Ray's goal, his third of the game, pulled Navy within 11-10, but Hopkins held the one-goal lead as the clock ticked under a minute. Connors then posted his only save of the fourth quarter when he stopped Brown in tight and Navy went the other way and eventually Wendel found Casey Rees for the game-tying goal with 27 seconds remaining.
From there, both teams had chances to win in the first extra period, but Connors and Turnbaugh were up to the challenge. The Matt Rees penalty as the first overtime period ended then set the Blue Jays up with the extra-man opportunity that Stanwick cashed in on to give Hopkins its ninth straight season-opening victory.
The Blue Jays had grabbed an early 3-0 lead as junior Crawley struck twice in first six minutes - once off a dodge from behind the goal and again three minutes later on sweep across the top - and senior Craig Madarasz followed his second strike with a goal right off a faceoff.
Navy sliced the three-goal deficit to one with consecutive goals in a 20-second span late in the first quarter.

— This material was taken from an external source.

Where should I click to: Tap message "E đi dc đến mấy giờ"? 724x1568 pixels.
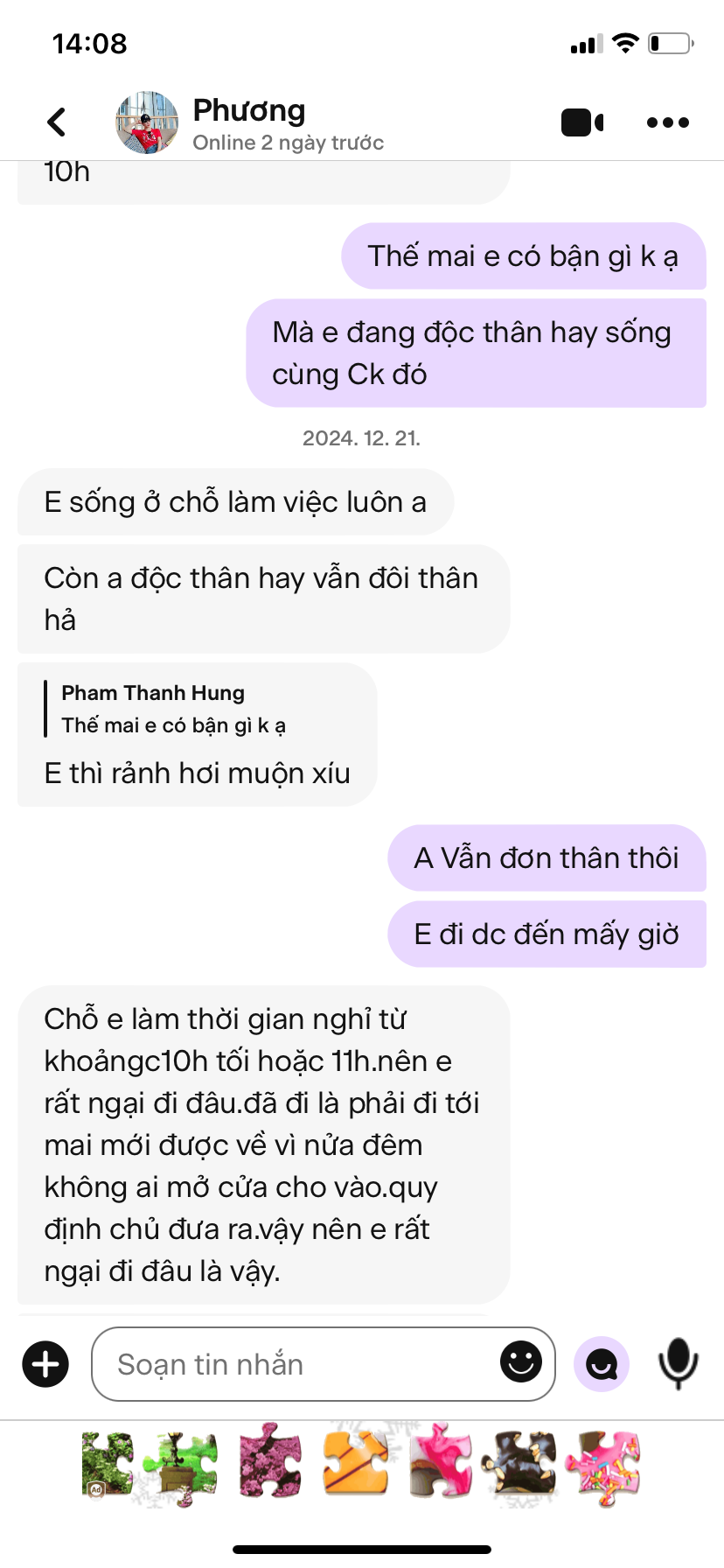coord(546,934)
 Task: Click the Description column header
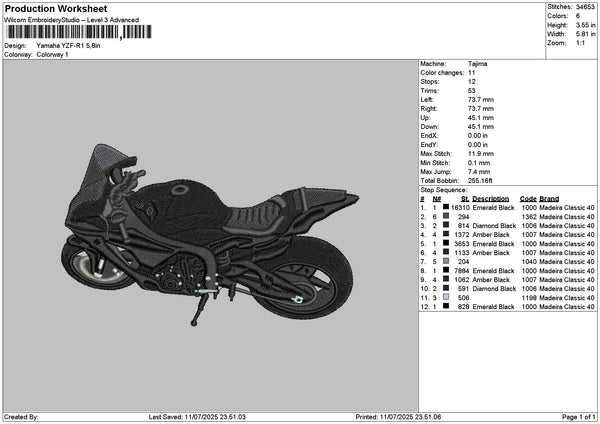(x=491, y=198)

After the Blue Jays turned the ball over on an extra-man chance, the Midshipmen got on the board with an extra-man strike of their own as Wendel blew one home off a skip pass from Patrick Keena. Keena then found the net just 14 seconds later as Matt Rees came up with the loose ball off the faceoff following Wendel's goal and found Keena alone 10 yards from the goal.
Johns Hopkins had its three-goal lead back less than four minutes into the second quarter courtesy of back-to-goals by Brown. Stanwick found him alone on the wing off a quick restart with 3:34 left in the first quarter and Brown split from right to left and got his hands free from 12 yards out at the 11:03 mark of the second to make it 5-2.
Navy had it back to a one-goal game by the four-minute mark of the second quarter as Matt Rees scooped up a loose ball and went coast-to-coast to make it 5-3 and Wendel capped a long possession with low right-handed shot that found net at the 4:24 mark.
Hopkins had a two-goal lead at the half as freshman Drew Supinski dodged down the left wing and fired home the first goal of his career and the lead was back to three again midway through the third quarter when Brown completed his 19th career hat trick with extra-man goal off a feed from behind from Stanwick.
Like it had earlier, Navy fought back as Greyson Torain and Ray scored back-to-back goals in a span of 2:30 to make it 7-6. Torain capped a long possession with his goal, while Ray's tally came not long after Hopkins had killed off a man-down situation.
Navy finally drew even just over two minutes into the fourth quarter on a beautiful individual goal by Torain, who slipped through two defenders into the slot and fired home a low shot to the far post to knot the game at seven. That opened the scoring in the wild final quarter, which wasn't enough to determine a winner.
Brown's six goals push his career total to 124 and run his national-best goal-scoring streak to 35 games. This is the longest streak by a Johns Hopkins player since Terry Riordan's 56-game run from 1992-95. Stanwick (1g, 3a), Crawley (2g, 1a) and Supinski (1g, 1a) were the other multi-point scorers for Hopkins, which got 13 saves from Turnbaugh in his first career start and a 14-of-24 performance from Madarasz on faceoffs.
Ray paced Navy with three goals, while Wendel (2g, 2a), Keena (2g, 1a) and Torain (2g) also scored twice for the Midshipmen.
Johns Hopkins will return to action on Saturday, February 13 when the Blue Jays travel to UMBC. Faceoff against the Retrievers is set for 1 pm.